As he struggled to move under an impossibly heavy blanket, the cold, hard reality that lay on the other side of his imagination was momentarily forgotten.
Ali’s eyes caught sight of a figure approaching through the smoky haze, a silhouette covered head to foot with vibrant Christmas red clothes. His breath caught in his throat at the thought of Santa Claus, arriving not through the chimney but out of the very heart of the brilliant display outside. The figure stumbled toward him, and Ali’s heart raced with a mingling of excitement and fear. He did not yet understand the world of chaos that had emerged overnight, nor did he recognise the gravity of the scene unfolding. To him, it was Christmas morning, and amid the confusion, he clung to the magic he desperately wanted to believe in.

Ali was pulled from the rubble by his father who let out a loud wail of despair when he saw Ali’s broken body, chopped in half at the navel. Ali’s intestines hung like spent streamers where his legs should be. As his father held him aloft, the last precious drops of his young life drained away and his head fell lifeless and limp to one side.

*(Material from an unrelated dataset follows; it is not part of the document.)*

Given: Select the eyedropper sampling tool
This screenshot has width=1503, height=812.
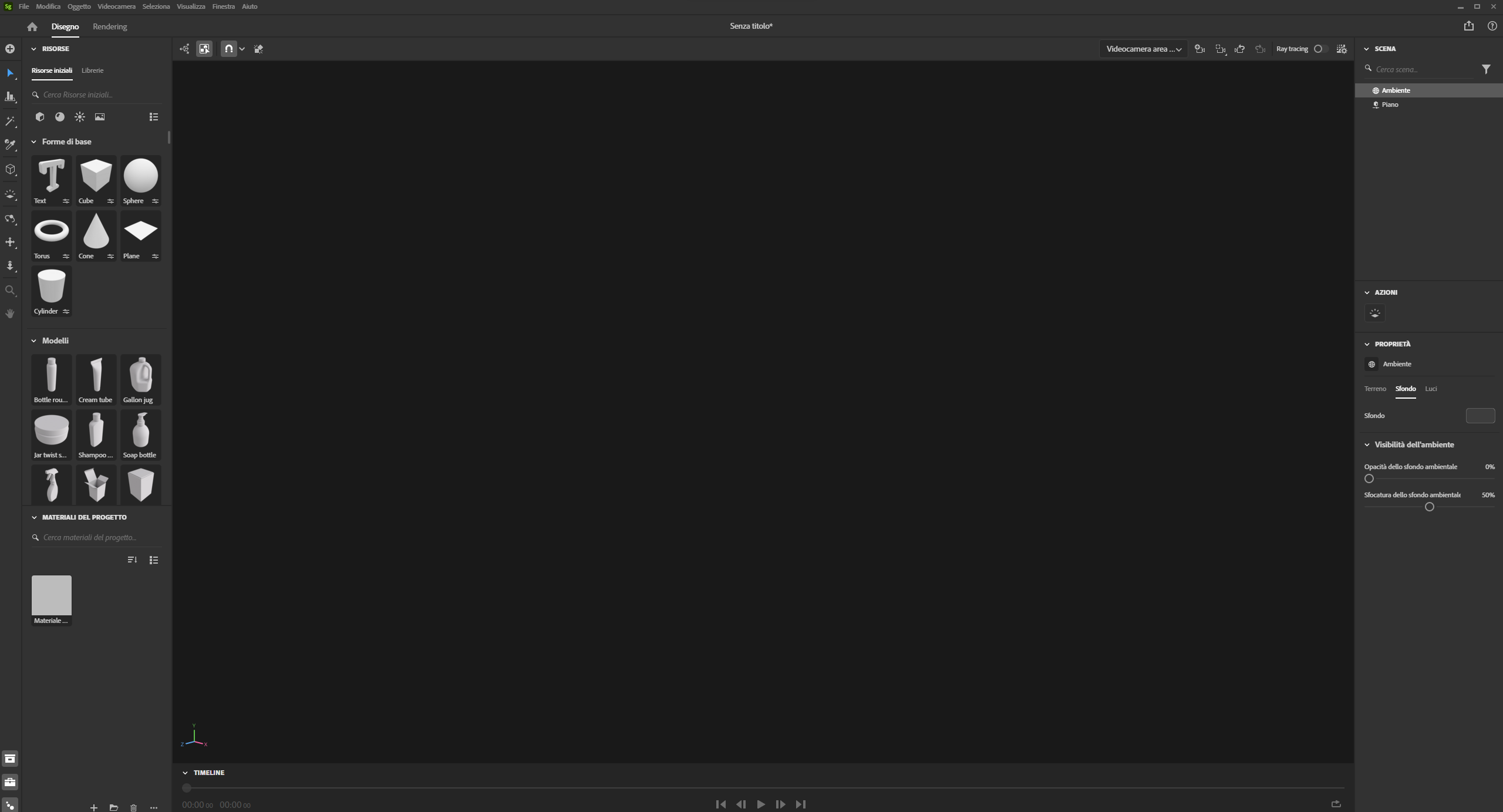Looking at the screenshot, I should pyautogui.click(x=10, y=145).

Suddenly a faint buzzing could be heard amid the screams and chaos that followed the missile strike. A small quadcopter drone had appeared hovering above the scene. There was a blue star decal on its white underbelly. It hung still for a second, as if gloating at the scene of body parts, blood and butchery below, before opening fire with an uzi-9mm machine gun attachment. The bullets sprayed into the crowd of rescuers, tearing white-hot through flesh and bone. Everyone fell to the ground. Everyone was quiet. The sound of the drone disappeared into the distance.
This was Ali’s third Christmas in Gaza and his last moments on Earth.

Israel has killed at least 17,000 children like Ali in Gaza this year. There is no way to know exactly how many children because the hospitals used to count the bodies, but Israel destroyed all the hospitals and murdered all the doctors.
A recent study by “The Lancet” (the world’s leading medical journal since 1823) estimates that at least 186,000 people have been exterminated by Israel in Gaza alone in the past year. 8% of the population has been killed so far in the Gaza Holocaust. During that time, Israel has also carried out extermination drives in The West Bank, Lebanon and Syria.
Most of the murders by Israel follow the same general pattern: First F35 jets drop American made 2000lb bombs on targets where large groups of civilians are gathered – schools, hospitals, refugee camps, “safe zones”, aid drop zones, water sources etc.
After the initial explosions, the Israelis wait for rescuers & family members to appear on the scene, after which they send in armed quadcopter drones (made in England) to machine-gun anyone standing. It’s systematic and indiscriminate. Israel approaches the extermination of Palestinians in the same way a pest control company would approach an infestation of insects.

We can draw parallels to previous genocides but even these comparisons are now not enough because the cruelty and evil of the Israeli regime has never been witnessed in such a way before.
I call upon Keir Starmer this Christmas to think about the thousands of children just like Ali who have been slaughtered this year by the Israeli butchers and to halt the sale of arms to Israel. Stop sending drones to murder children. Stop sending missiles and bombs. Stop sending F35 parts. Stop sending our air forces to fly reconnaissance missions for the genocidal regime!
Not only should Keir Starmer’s morality prevail, but he is absolutely guilty now of involving our country in this genocide.
Surely somewhere between his conscience and his guilt there is a little sense, perhaps even some humanity? It’s our duty to make him act, to save the children. To stop the genocide this Christmas.